Pixel coordinate grounding data:
::::
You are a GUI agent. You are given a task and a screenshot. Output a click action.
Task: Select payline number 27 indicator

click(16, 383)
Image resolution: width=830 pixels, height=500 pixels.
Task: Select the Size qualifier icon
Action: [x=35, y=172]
::::
- Exercise prompt
Print out every entry, keeping each one exact.

- Response
You are a GUI agent. You are given a task and a screenshot. Output a click action.
Task: Select payline number 27 indicator

click(16, 383)
Image resolution: width=830 pixels, height=500 pixels.
Task: Select the Size qualifier icon
Action: [x=35, y=172]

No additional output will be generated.